The only thing more consistent than the quality of Carlo Di Palma’s cinematography is the routine variance of his work. Though his most prominent titles were primarily those done in collaboration with two key directors—Michelangelo Antonioni and Woody Allen—what he demonstrated over the course of his career, in these films and dozens more, revealed a remarkable exhibition of visual range. His decades-spanning career produced a gallery of fluctuating colors, lighting techniques, temperatures, movements, and tones. And more often than not, what he refined in this richly varying field proved to be a directly corresponding realization of profound psychological consequence.
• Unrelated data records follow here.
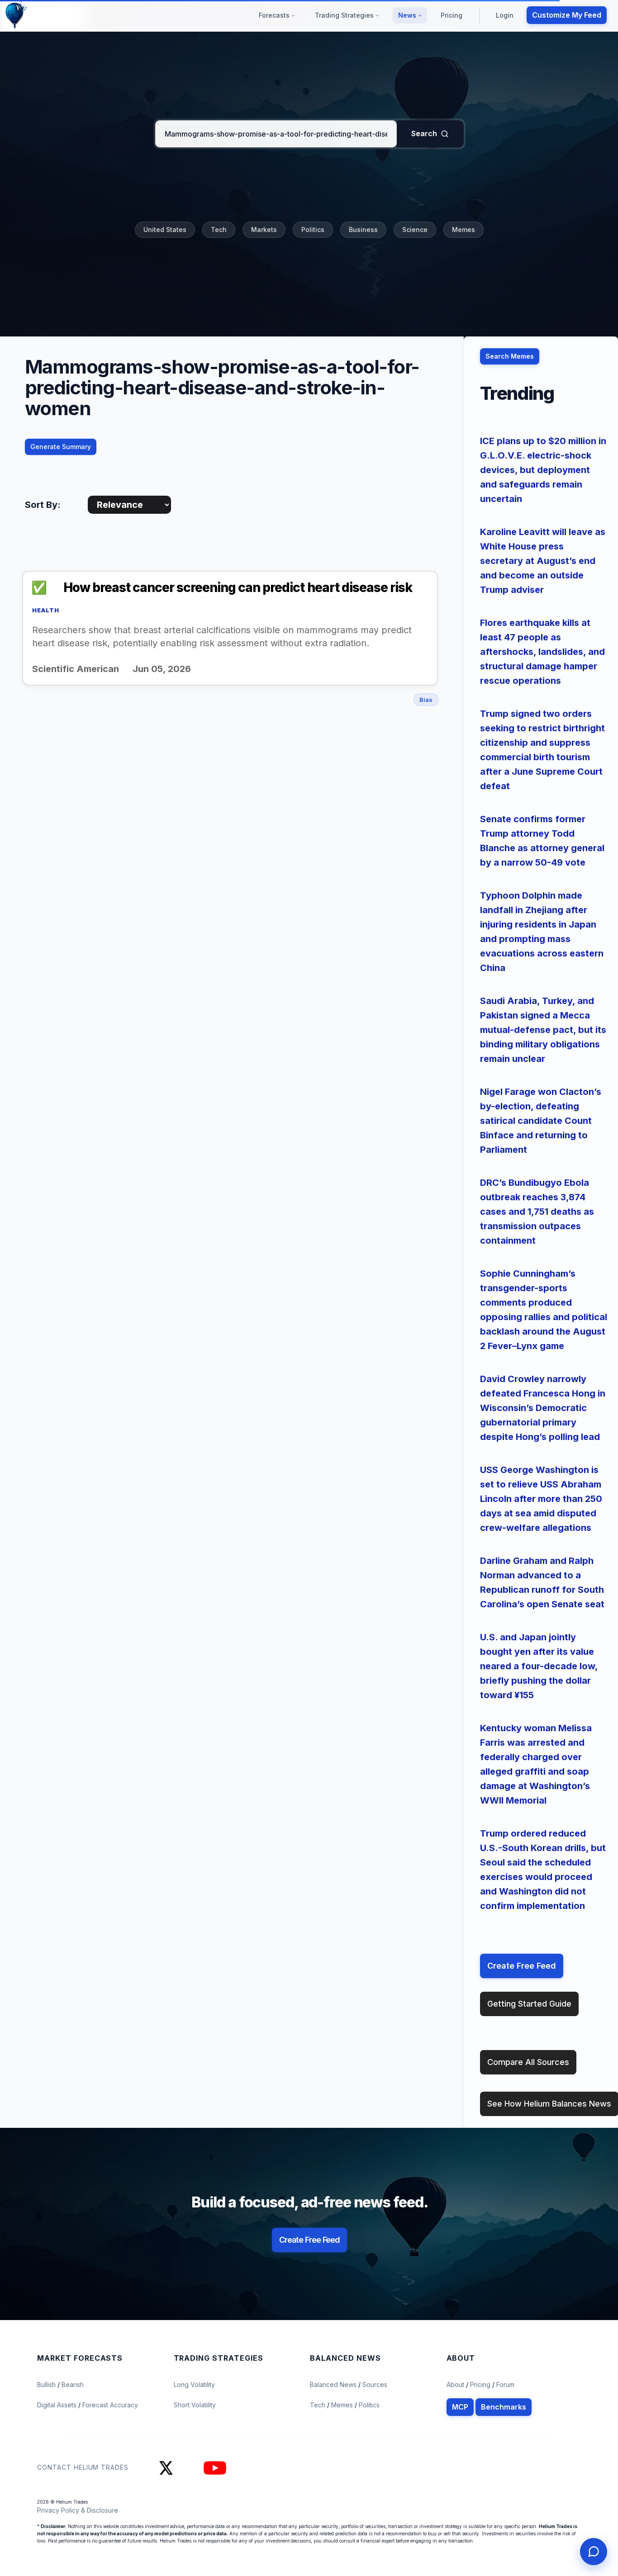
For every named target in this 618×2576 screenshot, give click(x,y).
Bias (426, 699)
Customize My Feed (566, 14)
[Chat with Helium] (593, 2551)
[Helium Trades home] (45, 15)
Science (415, 229)
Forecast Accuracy (110, 2405)
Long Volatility (194, 2384)
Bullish (47, 2384)
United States (164, 229)
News (408, 15)
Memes (463, 229)
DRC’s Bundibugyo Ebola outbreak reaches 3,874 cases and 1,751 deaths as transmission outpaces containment (537, 1211)
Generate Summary (60, 446)
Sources (374, 2384)
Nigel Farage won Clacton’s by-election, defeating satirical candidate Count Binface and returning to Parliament (540, 1120)
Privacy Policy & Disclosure (77, 2510)
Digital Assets (57, 2405)
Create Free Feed (521, 1965)
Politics (312, 229)
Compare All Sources (528, 2062)
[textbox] (276, 133)
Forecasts (275, 15)
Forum (505, 2384)
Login (504, 15)
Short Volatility (195, 2405)
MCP (460, 2406)
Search (424, 133)
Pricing (451, 15)
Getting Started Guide (529, 2003)
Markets (264, 229)
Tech (219, 229)
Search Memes (509, 356)
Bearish (73, 2384)
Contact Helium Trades (82, 2467)
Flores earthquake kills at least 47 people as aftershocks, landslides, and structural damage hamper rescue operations (542, 651)
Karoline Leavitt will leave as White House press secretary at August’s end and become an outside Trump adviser (542, 560)
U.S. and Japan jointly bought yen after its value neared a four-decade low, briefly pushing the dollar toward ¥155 (539, 1666)
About (455, 2384)
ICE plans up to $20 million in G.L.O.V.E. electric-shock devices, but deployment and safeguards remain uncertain (543, 470)
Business (363, 229)
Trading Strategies (345, 15)
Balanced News (334, 2384)
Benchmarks (503, 2406)
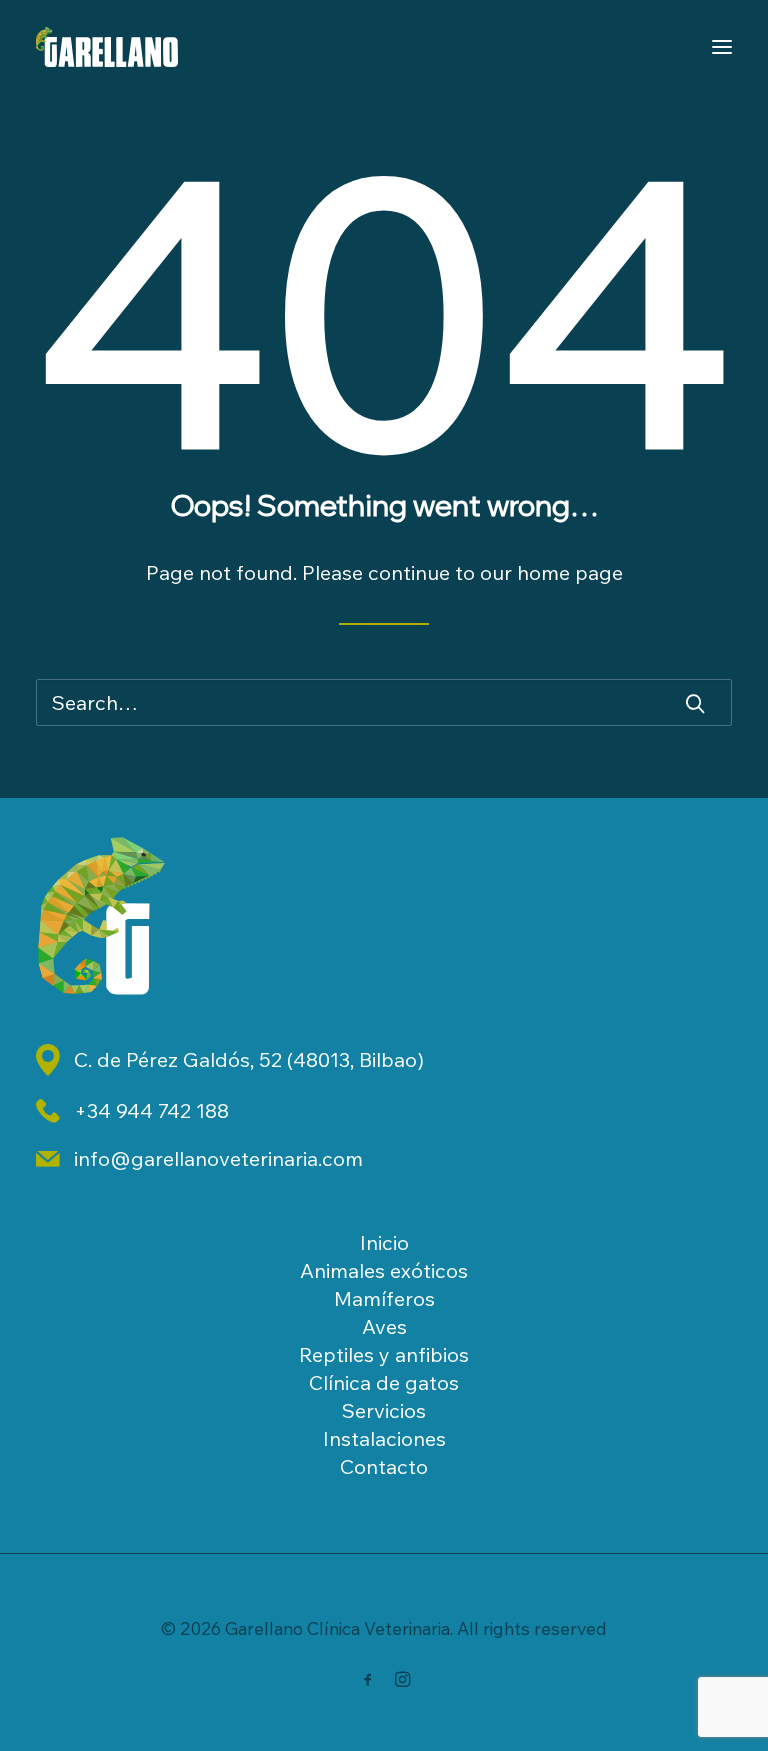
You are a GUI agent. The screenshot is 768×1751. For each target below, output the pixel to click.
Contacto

Born April 17, 1925 in Rome, the son of a camera repair man, Di Palma’s cinematic commencement went from focus operator on Neo-Realist essentials like Rome, Open City (1945) and Bicycle Thieves (1948) to serving various capacities on largely subpar Italian fare. A turning point came in 1960, with the success of It Happened in ‘43, his third film as cinematographer, but a seismic shift occurred in 1964. That was when Di Palma began work on Antonioni’s first color film, Red Desert. That was when, as Francesco Rosi recalled at the time of Di Palma’s passing, the cinematographer’s innovative use of color “opened a new chapter in the history of the cinema.”
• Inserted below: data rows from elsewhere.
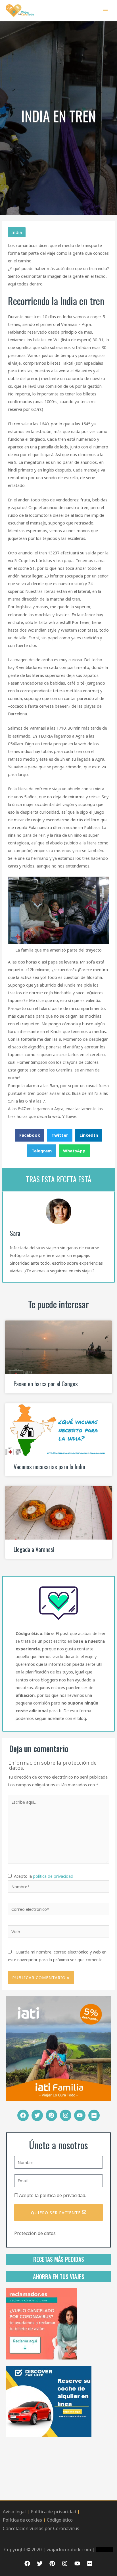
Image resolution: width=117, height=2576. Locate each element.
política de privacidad (53, 1876)
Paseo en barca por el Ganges (46, 1383)
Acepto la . (52, 2195)
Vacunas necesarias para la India (49, 1466)
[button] (29, 1135)
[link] (41, 2323)
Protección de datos (35, 2233)
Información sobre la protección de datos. (53, 1765)
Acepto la (42, 1876)
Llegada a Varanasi (34, 1549)
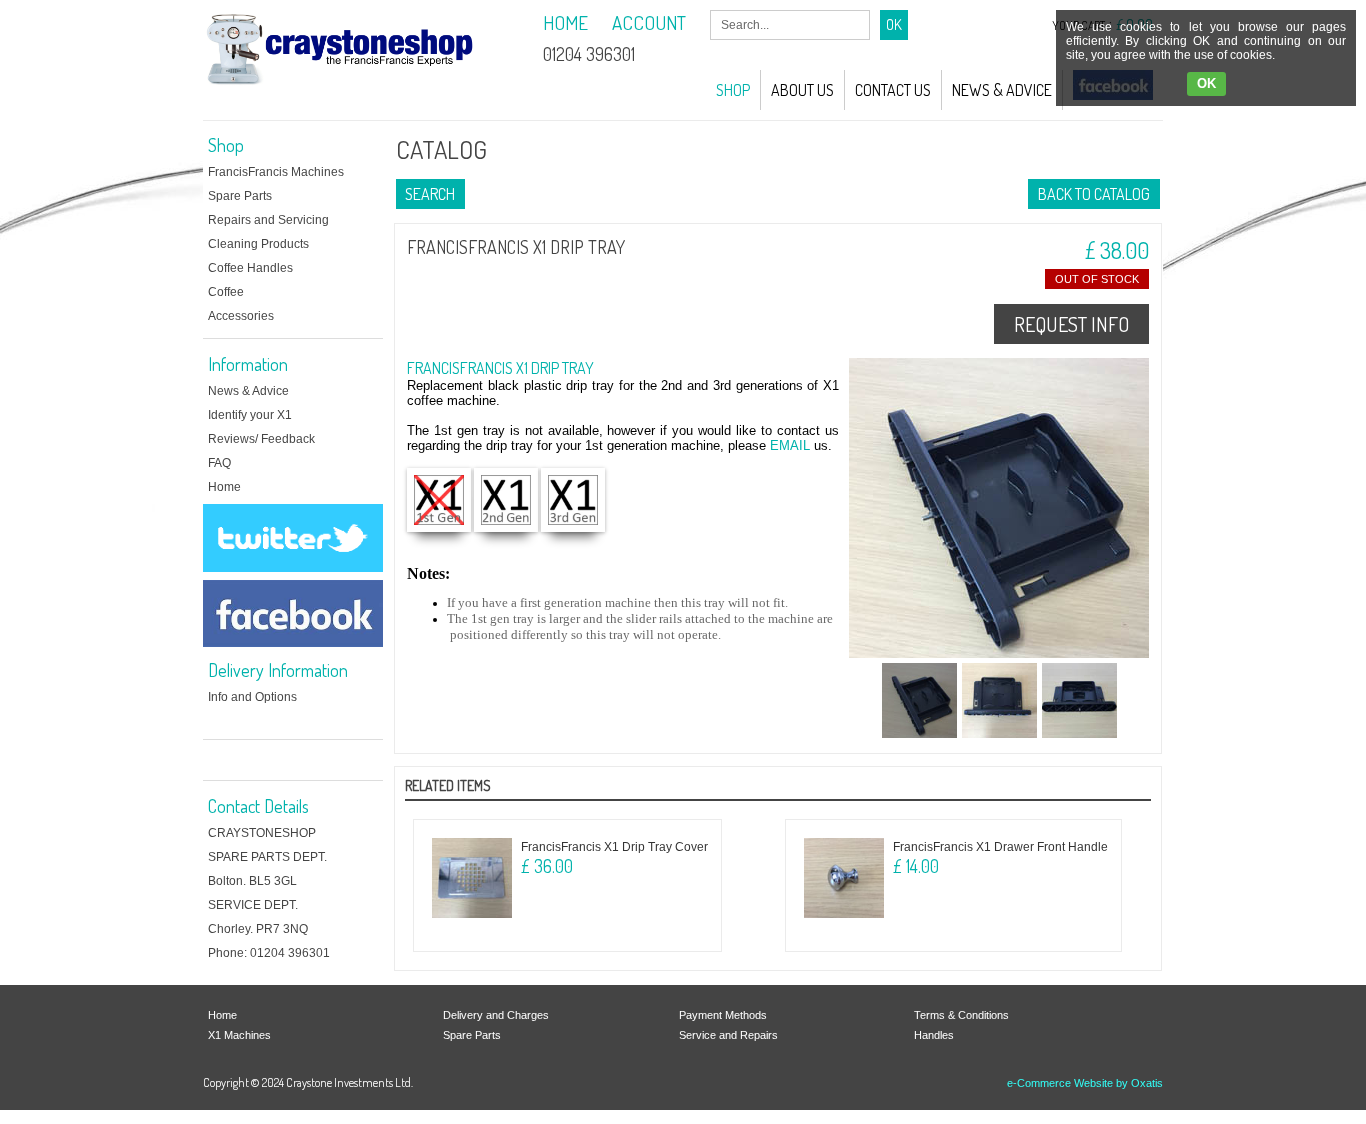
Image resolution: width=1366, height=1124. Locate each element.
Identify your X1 (250, 415)
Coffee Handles (250, 268)
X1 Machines (239, 1035)
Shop (733, 90)
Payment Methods (723, 1015)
With Red Desert, one sees the first discernible instance of not only Di Palma’s distinct filmic imprint, notably his keen ability to imaginatively render the deepest of emotional states, but also how cohesively he and a respective director could work in tandem to a common thematic and stylistic aim. Although it took some convincing to get Antonioni to agree to color (Di Palma conducted tests to make his case), the already legendary filmmaker acquiesced and Di Palma knew the venture would be something special. “I felt this would be the most important picture of my life,” he later stated. “For the first time, there would be the color of feelings on the screen.” Originally titled “Pale Blue and Green,” Red Desert was indeed a bold vision, an abstract and poetic feature giving pictorial release to ambiguous internal responses. Di Palma instantly grasped what Antonioni had earlier put forth with his symbolic-expressive use of setting in Il grido (1957), L’avventura (1960), and L’eclisse (1962), but here, he took such location prominence and applied what he regularly displayed with transfixing, revelatory imagery. It was a model meeting of the minds, an accomplished mutual formula utilizing the environment to suggest that which lay deep within a troubled main character, while also accentuating an ecosystem directly affected and afflicted by its human inhabitants.
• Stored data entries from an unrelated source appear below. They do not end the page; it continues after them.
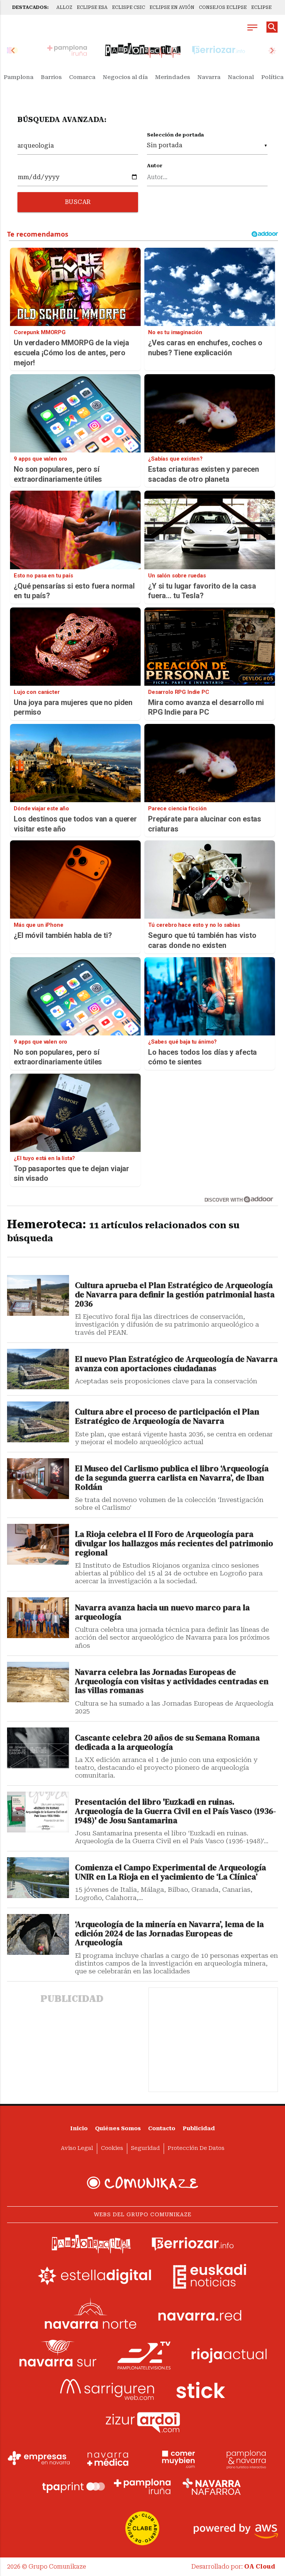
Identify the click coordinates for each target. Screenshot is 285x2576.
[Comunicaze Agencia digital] (142, 2183)
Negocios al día (125, 77)
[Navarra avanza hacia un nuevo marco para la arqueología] (38, 1617)
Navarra (208, 77)
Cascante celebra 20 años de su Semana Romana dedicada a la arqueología (167, 1742)
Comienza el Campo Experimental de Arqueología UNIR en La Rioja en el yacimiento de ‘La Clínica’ (170, 1872)
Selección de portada (175, 135)
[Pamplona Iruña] (142, 2486)
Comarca (82, 77)
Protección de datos (196, 2148)
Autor (155, 165)
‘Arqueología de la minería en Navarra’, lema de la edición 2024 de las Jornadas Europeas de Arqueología (169, 1934)
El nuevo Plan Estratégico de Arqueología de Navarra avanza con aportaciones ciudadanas (176, 1364)
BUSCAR (78, 201)
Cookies (112, 2148)
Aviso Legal (77, 2148)
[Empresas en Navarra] (39, 2458)
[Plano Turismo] (246, 2458)
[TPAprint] (73, 2486)
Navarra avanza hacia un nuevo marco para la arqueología (162, 1612)
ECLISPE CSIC (128, 7)
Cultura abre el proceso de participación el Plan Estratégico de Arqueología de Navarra (167, 1416)
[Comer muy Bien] (177, 2458)
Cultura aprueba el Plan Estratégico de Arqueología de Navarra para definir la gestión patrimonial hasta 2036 (175, 1295)
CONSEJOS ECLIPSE (223, 7)
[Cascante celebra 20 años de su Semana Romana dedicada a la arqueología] (38, 1747)
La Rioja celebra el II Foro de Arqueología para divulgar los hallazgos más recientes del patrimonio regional (174, 1544)
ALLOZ (64, 7)
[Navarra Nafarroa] (211, 2486)
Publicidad (199, 2128)
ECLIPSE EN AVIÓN (172, 7)
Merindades (172, 77)
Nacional (241, 77)
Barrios (51, 77)
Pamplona (18, 77)
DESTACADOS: (30, 7)
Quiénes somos (118, 2128)
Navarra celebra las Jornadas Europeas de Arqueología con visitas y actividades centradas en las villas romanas (172, 1682)
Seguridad (145, 2148)
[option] (143, 50)
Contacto (161, 2128)
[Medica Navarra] (108, 2458)
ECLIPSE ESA (92, 7)
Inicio (79, 2128)
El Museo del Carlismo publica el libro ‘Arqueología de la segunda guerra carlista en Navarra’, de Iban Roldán (172, 1478)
As far as its topical core is concerned, the impetus for Red Desert grew from the industrialization Antonioni witnessed throughout Italy, particularly in and around the town of Ravenna, where the film was ultimately shot. It was an invasive setting, a pervasive setting, one shown to be brilliantly and hauntingly oppressive by Antonioni and Di Palma. Beginning with the opening credits, under which an out-of-focus industrial landscape—barren, bland, lifeless—suddenly explodes with a swelling orange-red flame, Red Desert becomes a careful orchestration of emotive color and manipulative atmosphere. Dominating the murky milieu is a petrochemical plant, the nerve center of this effusive backdrop. Its impact is tangible and omnipresent. The landscape lies beneath a diffused sky, occasionally given animated punctuation from pillars of smoke emanating above bellowing factories. The world is sterile and mechanical, not a location typically conducive to pictorial delicacy, but this is exactly what Di Palma brings to the picture: a fastidious, florid illustration of subtle shifts and powerful juxtapositions.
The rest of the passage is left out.